>> Start Material shown

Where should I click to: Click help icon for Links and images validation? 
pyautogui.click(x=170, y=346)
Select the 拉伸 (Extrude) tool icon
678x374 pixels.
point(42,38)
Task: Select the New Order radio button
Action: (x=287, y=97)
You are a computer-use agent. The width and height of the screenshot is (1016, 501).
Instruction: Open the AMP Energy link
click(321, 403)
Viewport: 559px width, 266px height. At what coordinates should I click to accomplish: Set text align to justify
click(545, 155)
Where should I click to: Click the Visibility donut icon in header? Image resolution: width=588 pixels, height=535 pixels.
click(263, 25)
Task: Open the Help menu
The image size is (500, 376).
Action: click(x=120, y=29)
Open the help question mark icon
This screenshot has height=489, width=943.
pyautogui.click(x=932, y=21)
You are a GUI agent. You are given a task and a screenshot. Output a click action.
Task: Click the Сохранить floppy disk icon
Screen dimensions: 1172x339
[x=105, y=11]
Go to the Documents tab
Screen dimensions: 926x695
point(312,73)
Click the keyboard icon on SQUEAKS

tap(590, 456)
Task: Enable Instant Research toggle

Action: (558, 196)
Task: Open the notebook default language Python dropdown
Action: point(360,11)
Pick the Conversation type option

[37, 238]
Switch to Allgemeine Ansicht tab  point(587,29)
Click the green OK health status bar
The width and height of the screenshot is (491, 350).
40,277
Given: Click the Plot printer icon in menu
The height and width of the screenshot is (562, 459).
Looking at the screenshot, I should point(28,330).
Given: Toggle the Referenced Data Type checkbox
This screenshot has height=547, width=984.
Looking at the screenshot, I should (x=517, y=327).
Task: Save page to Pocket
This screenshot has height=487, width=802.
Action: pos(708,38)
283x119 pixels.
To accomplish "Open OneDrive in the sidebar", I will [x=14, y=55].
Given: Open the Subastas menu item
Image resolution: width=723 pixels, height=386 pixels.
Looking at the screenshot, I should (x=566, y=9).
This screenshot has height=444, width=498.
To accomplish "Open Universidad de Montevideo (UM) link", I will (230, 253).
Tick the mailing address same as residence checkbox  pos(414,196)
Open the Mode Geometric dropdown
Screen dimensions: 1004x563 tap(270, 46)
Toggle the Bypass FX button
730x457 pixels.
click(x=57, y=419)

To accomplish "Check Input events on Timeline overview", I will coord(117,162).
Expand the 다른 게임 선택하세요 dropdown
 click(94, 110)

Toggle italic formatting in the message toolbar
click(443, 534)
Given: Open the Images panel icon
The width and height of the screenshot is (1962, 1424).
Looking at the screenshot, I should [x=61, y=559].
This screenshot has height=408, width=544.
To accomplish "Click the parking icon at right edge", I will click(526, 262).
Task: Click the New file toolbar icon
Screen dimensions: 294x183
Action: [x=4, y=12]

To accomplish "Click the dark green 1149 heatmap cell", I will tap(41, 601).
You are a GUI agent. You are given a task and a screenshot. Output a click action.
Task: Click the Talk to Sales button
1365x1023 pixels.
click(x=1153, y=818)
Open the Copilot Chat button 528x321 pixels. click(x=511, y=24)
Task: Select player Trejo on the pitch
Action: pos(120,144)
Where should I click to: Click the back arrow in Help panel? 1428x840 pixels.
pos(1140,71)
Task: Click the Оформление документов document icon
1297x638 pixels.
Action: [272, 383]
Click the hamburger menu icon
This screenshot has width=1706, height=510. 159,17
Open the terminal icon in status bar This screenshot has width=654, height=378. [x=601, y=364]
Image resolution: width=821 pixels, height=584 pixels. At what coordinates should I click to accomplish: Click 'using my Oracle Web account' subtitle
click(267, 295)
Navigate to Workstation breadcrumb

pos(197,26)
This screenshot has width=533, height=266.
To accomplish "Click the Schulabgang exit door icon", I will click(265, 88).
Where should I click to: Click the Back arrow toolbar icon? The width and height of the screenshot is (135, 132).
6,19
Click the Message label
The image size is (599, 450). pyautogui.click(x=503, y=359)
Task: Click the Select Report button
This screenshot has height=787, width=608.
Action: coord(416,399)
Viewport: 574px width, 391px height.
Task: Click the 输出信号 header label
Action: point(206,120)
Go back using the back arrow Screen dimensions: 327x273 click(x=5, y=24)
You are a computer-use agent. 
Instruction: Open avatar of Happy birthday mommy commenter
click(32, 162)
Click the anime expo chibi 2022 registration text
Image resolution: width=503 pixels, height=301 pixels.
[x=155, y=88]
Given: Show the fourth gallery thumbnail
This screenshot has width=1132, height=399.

>> End Material shown

→ **Stated task**
Reproduce all of the entries above line for line, with no changes of any kind.

→ **Finished task**
Where should I click to: Click help icon for Links and images validation? 
pyautogui.click(x=170, y=346)
Select the 拉伸 (Extrude) tool icon
678x374 pixels.
point(42,38)
Task: Select the New Order radio button
Action: (x=287, y=97)
You are a computer-use agent. The width and height of the screenshot is (1016, 501).
Instruction: Open the AMP Energy link
click(321, 403)
Viewport: 559px width, 266px height. At what coordinates should I click to accomplish: Set text align to justify
click(545, 155)
Where should I click to: Click the Visibility donut icon in header? Image resolution: width=588 pixels, height=535 pixels.
click(263, 25)
Task: Open the Help menu
The image size is (500, 376).
Action: click(x=120, y=29)
Open the help question mark icon
This screenshot has height=489, width=943.
pyautogui.click(x=932, y=21)
You are a GUI agent. You are given a task and a screenshot. Output a click action.
Task: Click the Сохранить floppy disk icon
Screen dimensions: 1172x339
[x=105, y=11]
Go to the Documents tab
Screen dimensions: 926x695
point(312,73)
Click the keyboard icon on SQUEAKS

tap(590, 456)
Task: Enable Instant Research toggle

Action: (558, 196)
Task: Open the notebook default language Python dropdown
Action: point(360,11)
Pick the Conversation type option

[37, 238]
Switch to Allgemeine Ansicht tab  point(587,29)
Click the green OK health status bar
The width and height of the screenshot is (491, 350).
40,277
Given: Click the Plot printer icon in menu
The height and width of the screenshot is (562, 459).
Looking at the screenshot, I should point(28,330).
Given: Toggle the Referenced Data Type checkbox
This screenshot has height=547, width=984.
Looking at the screenshot, I should (x=517, y=327).
Task: Save page to Pocket
This screenshot has height=487, width=802.
Action: pos(708,38)
283x119 pixels.
To accomplish "Open OneDrive in the sidebar", I will [x=14, y=55].
Given: Open the Subastas menu item
Image resolution: width=723 pixels, height=386 pixels.
Looking at the screenshot, I should (x=566, y=9).
This screenshot has height=444, width=498.
To accomplish "Open Universidad de Montevideo (UM) link", I will (230, 253).
Tick the mailing address same as residence checkbox  pos(414,196)
Open the Mode Geometric dropdown
Screen dimensions: 1004x563 tap(270, 46)
Toggle the Bypass FX button
730x457 pixels.
click(x=57, y=419)

To accomplish "Check Input events on Timeline overview", I will coord(117,162).
Expand the 다른 게임 선택하세요 dropdown
 click(94, 110)

Toggle italic formatting in the message toolbar
click(443, 534)
Given: Open the Images panel icon
The width and height of the screenshot is (1962, 1424).
Looking at the screenshot, I should [x=61, y=559].
This screenshot has height=408, width=544.
To accomplish "Click the parking icon at right edge", I will click(526, 262).
Task: Click the New file toolbar icon
Screen dimensions: 294x183
Action: [x=4, y=12]

To accomplish "Click the dark green 1149 heatmap cell", I will tap(41, 601).
You are a GUI agent. You are given a task and a screenshot. Output a click action.
Task: Click the Talk to Sales button
1365x1023 pixels.
click(x=1153, y=818)
Open the Copilot Chat button 528x321 pixels. click(x=511, y=24)
Task: Select player Trejo on the pitch
Action: pos(120,144)
Where should I click to: Click the back arrow in Help panel? 1428x840 pixels.
pos(1140,71)
Task: Click the Оформление документов document icon
1297x638 pixels.
Action: [272, 383]
Click the hamburger menu icon
This screenshot has width=1706, height=510. 159,17
Open the terminal icon in status bar This screenshot has width=654, height=378. [x=601, y=364]
Image resolution: width=821 pixels, height=584 pixels. At what coordinates should I click to accomplish: Click 'using my Oracle Web account' subtitle
click(267, 295)
Navigate to Workstation breadcrumb

pos(197,26)
This screenshot has width=533, height=266.
To accomplish "Click the Schulabgang exit door icon", I will click(265, 88).
Where should I click to: Click the Back arrow toolbar icon? The width and height of the screenshot is (135, 132).
6,19
Click the Message label
The image size is (599, 450). pyautogui.click(x=503, y=359)
Task: Click the Select Report button
This screenshot has height=787, width=608.
Action: coord(416,399)
Viewport: 574px width, 391px height.
Task: Click the 输出信号 header label
Action: point(206,120)
Go back using the back arrow Screen dimensions: 327x273 click(x=5, y=24)
You are a computer-use agent. 
Instruction: Open avatar of Happy birthday mommy commenter
click(32, 162)
Click the anime expo chibi 2022 registration text
Image resolution: width=503 pixels, height=301 pixels.
[x=155, y=88]
Given: Show the fourth gallery thumbnail
This screenshot has width=1132, height=399.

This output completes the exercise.